Angara: COVID-19 indemnity law only seeks to free vaccine makers from liability


Senator Juan Edgardo “Sonny” Angara on Sunday said the indemnity provision of the bill proposing to fast track the procurement of novel coronavirus disease (COVID-19) vaccines is meant only to free vaccine manufacturers from any liability should their products cause side effects.

Sen. Sonny Angara (Senate of the Philippines / FILE PHOTO / MANILA BULLETIN)

Angara stressed that the inclusion of such provision is not in anticipation that Filipinos will develop such side effects.  The indemnification fund will just be a guarantee  that the government would be ready to shoulder the responsibility in case of any possible untoward event that would happen in administering the vaccine.

  “The indemnification is just something the manufacturers want to secure to make sure that if someone gets sick because of the vaccine, it would be the government that purchased the vaccine that would accept responsibility,” Angara said in an interview over Radio DZBB.

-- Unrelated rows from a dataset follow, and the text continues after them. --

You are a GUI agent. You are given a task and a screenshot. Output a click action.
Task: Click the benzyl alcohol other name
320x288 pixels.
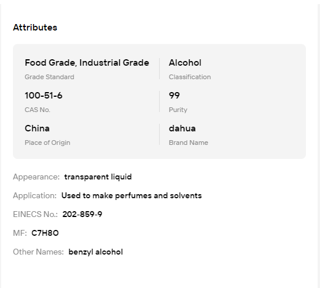(96, 252)
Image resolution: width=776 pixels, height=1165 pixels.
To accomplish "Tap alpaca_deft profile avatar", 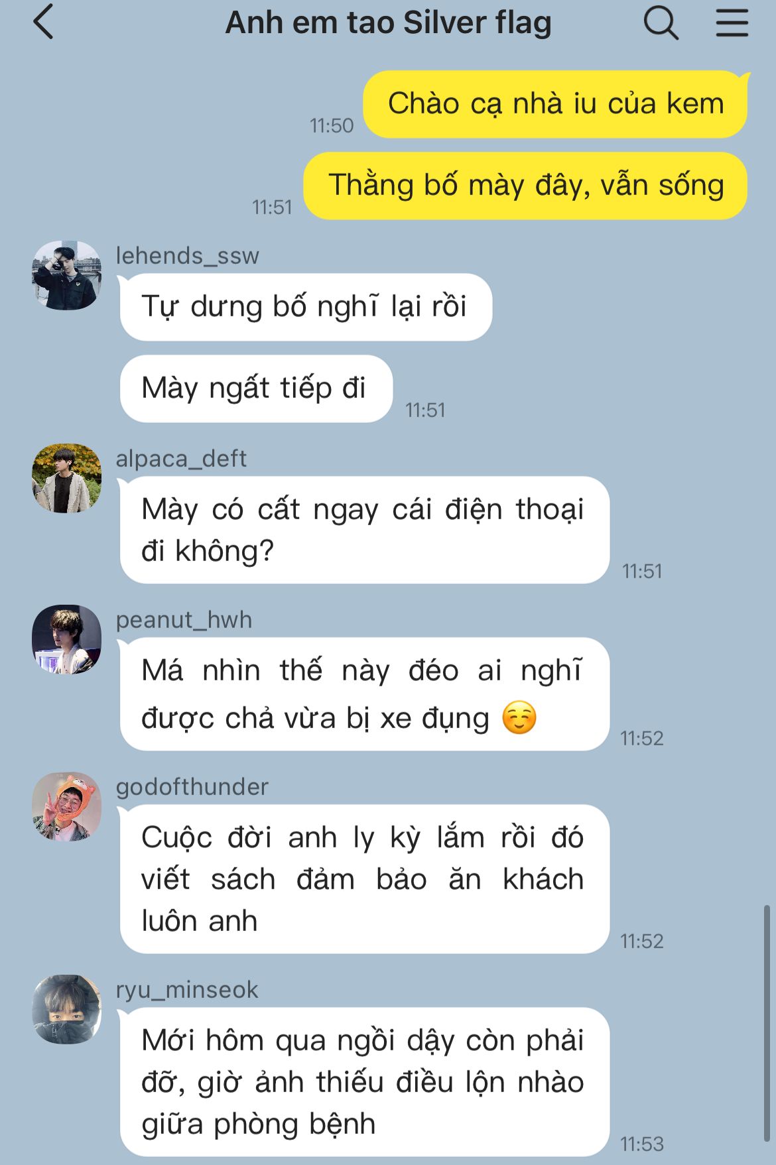I will (67, 478).
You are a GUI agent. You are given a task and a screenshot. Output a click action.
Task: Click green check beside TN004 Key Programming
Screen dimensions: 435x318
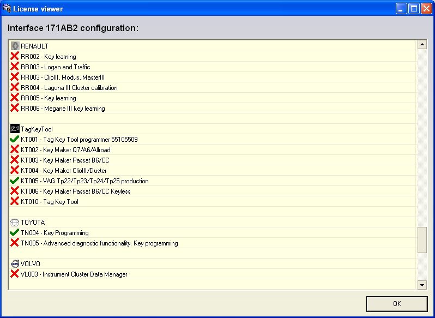coord(15,233)
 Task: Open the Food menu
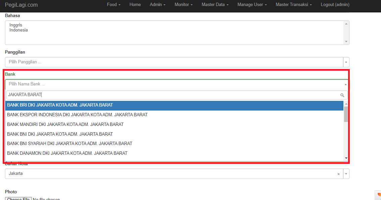[x=113, y=5]
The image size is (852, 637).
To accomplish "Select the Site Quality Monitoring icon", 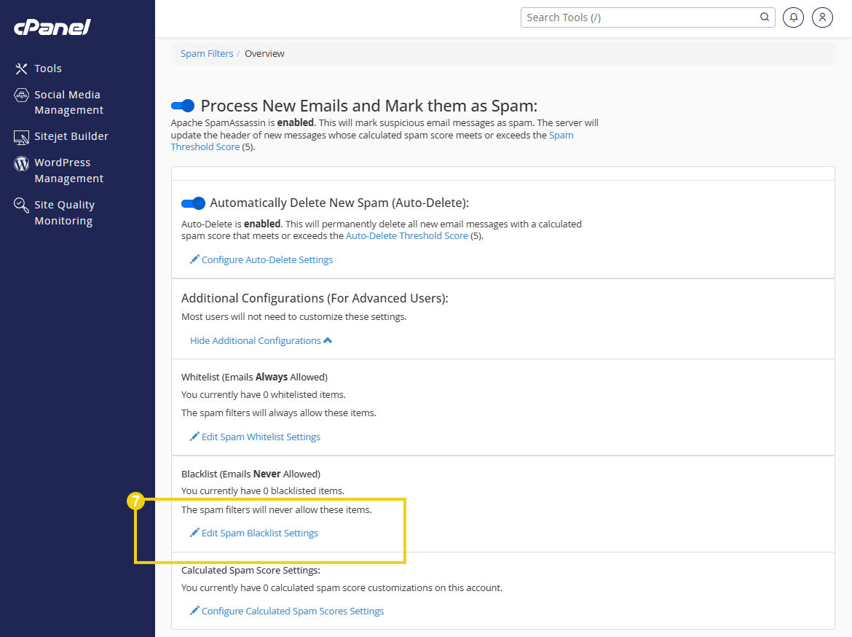I will tap(21, 205).
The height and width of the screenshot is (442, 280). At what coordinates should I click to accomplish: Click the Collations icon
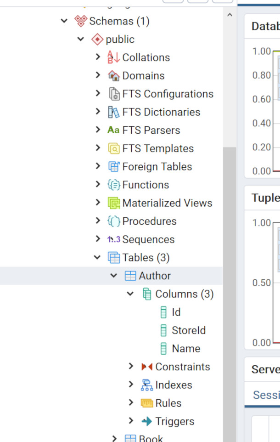[113, 57]
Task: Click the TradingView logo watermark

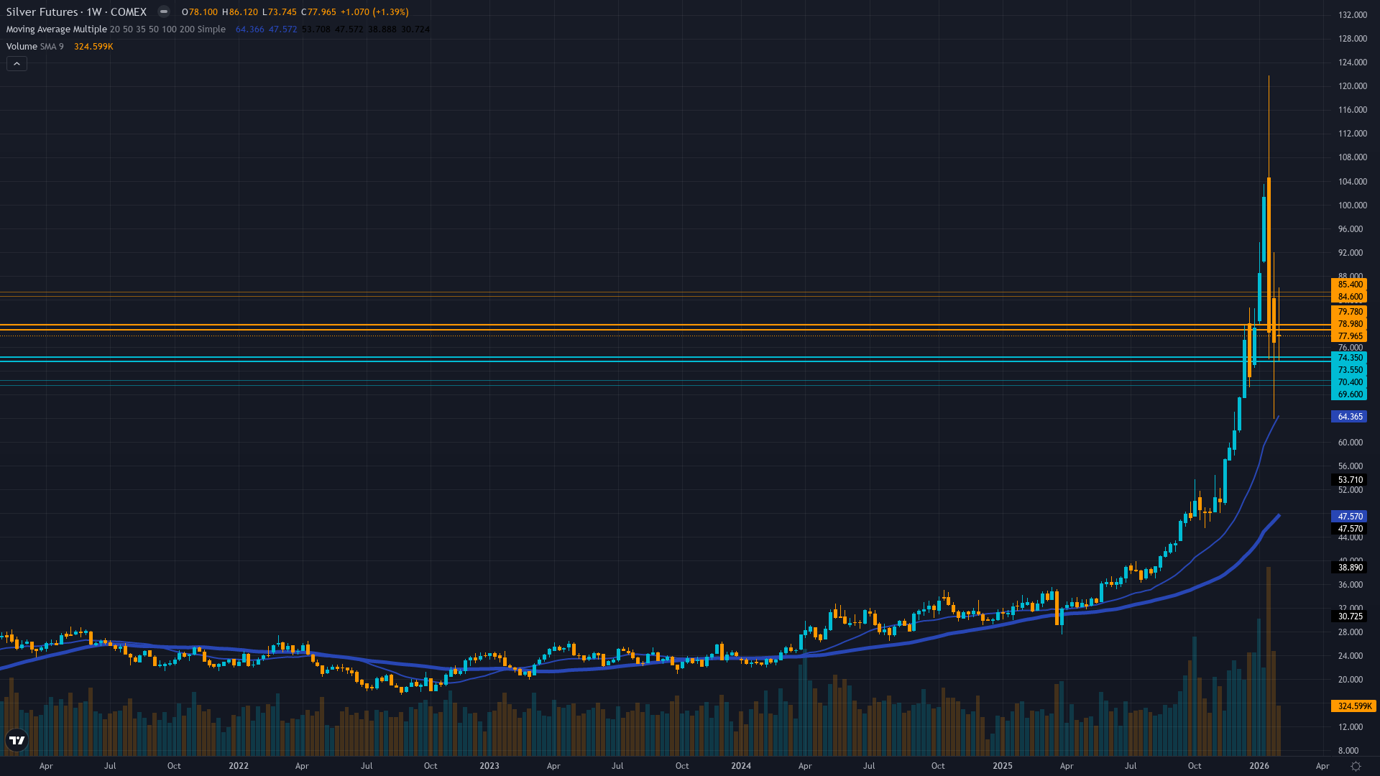Action: pos(17,739)
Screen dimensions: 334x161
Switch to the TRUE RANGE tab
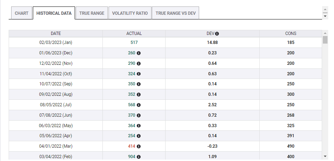pyautogui.click(x=92, y=13)
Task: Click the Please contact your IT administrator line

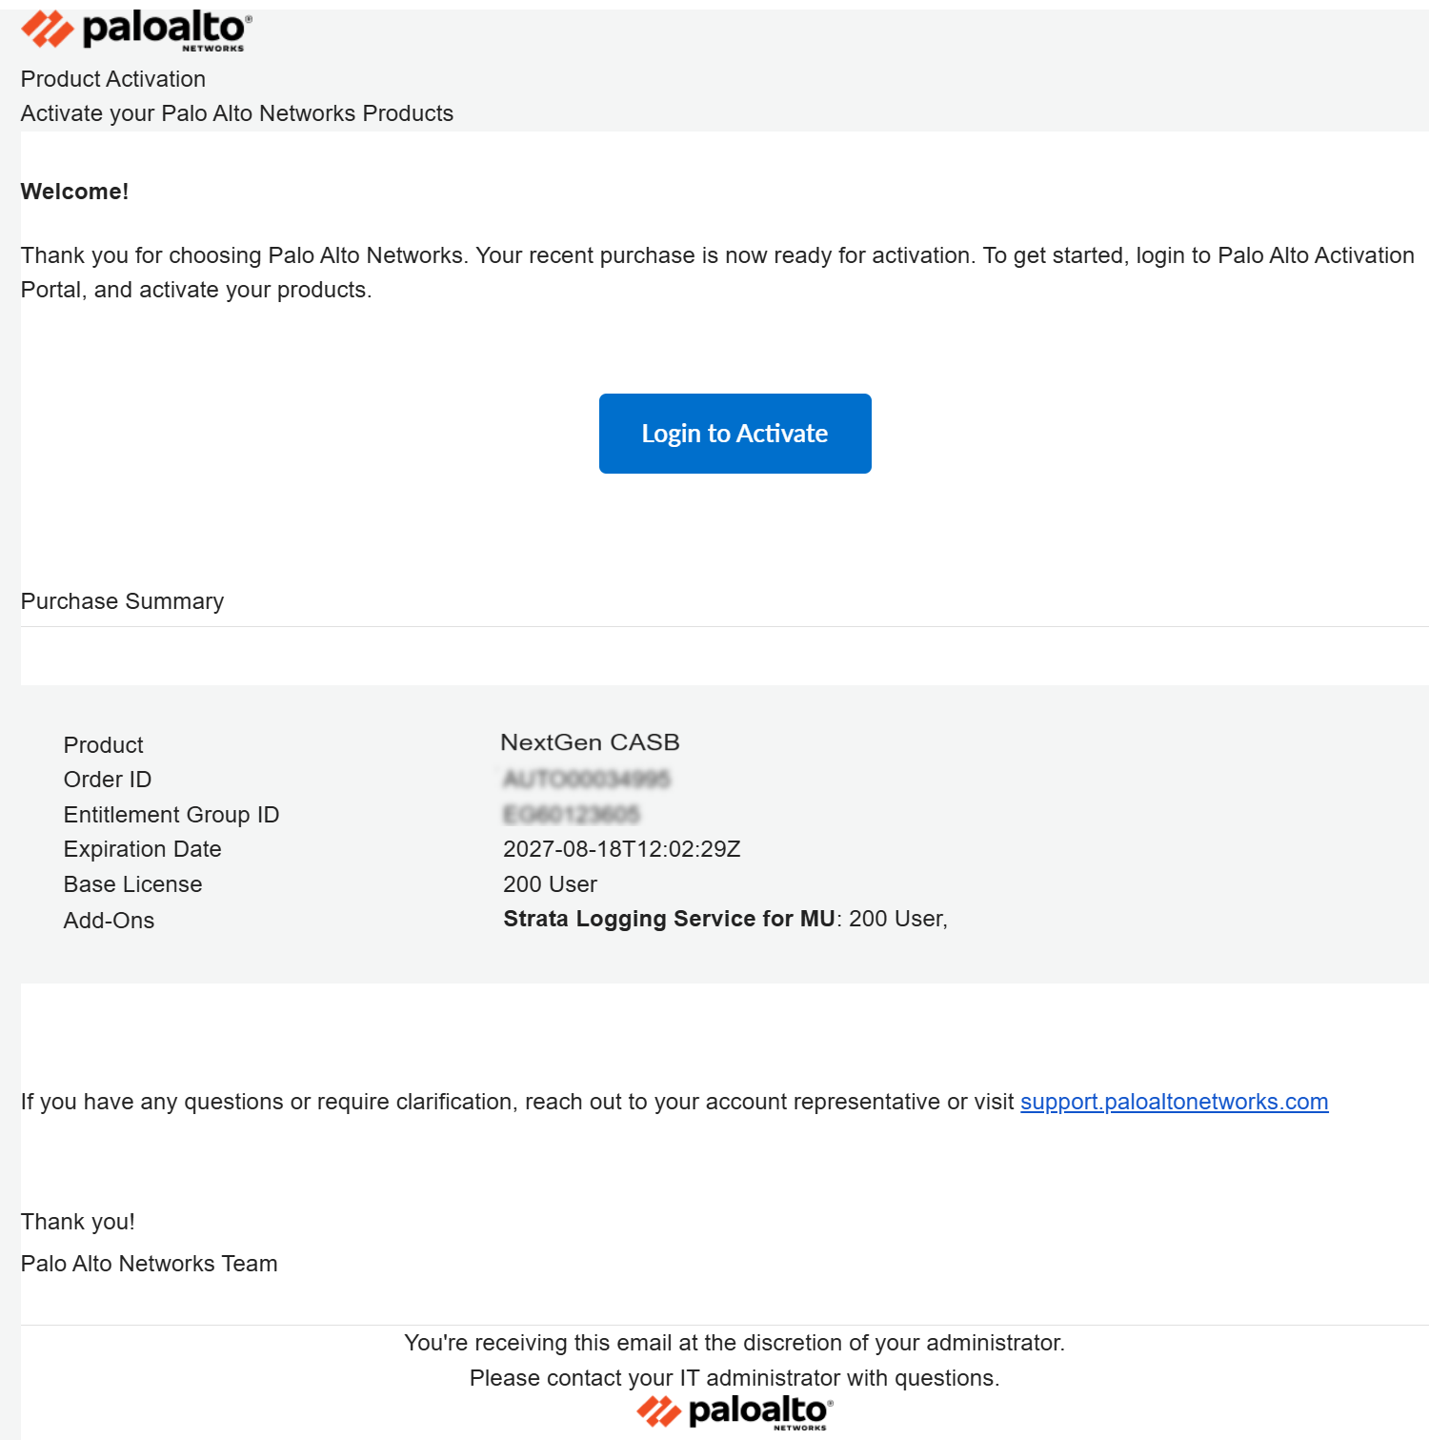Action: [735, 1378]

Angara pointed out that since vaccine development usually takes up to Phase 4 clinical trials, the World Health Organization (WHO) and the Philippines’ Food and Drug Administration (FDA) have already given emergency use authority for some vaccines even without completing all phases.

“This indemnity is what the manufacturers were asking from us, because they know that these vaccines were manufactured in a rush and the government is asking it because we are in an emergency situation, we are under a pandemic,” he pointed out.

Angara, chairman of the Senate finance committee and sponsor of Senate Bill No. 2057, said this does not mean Filipinos will definitely develop serious side effects when they take the vaccines.

“This was only asked by some manufacturers that sell the vaccines especially those that are under the COVAX facility,” he said.

The measure primarily seeks to expedite the procurement of the COVID-19 vaccines by empowering local government units (LGUs) to make advance payments to purchase the vaccines. The same bill also seeks to establish a P500-million national indemnity fund to compensate inoculated persons who would experience serious side effects or, possibly, death.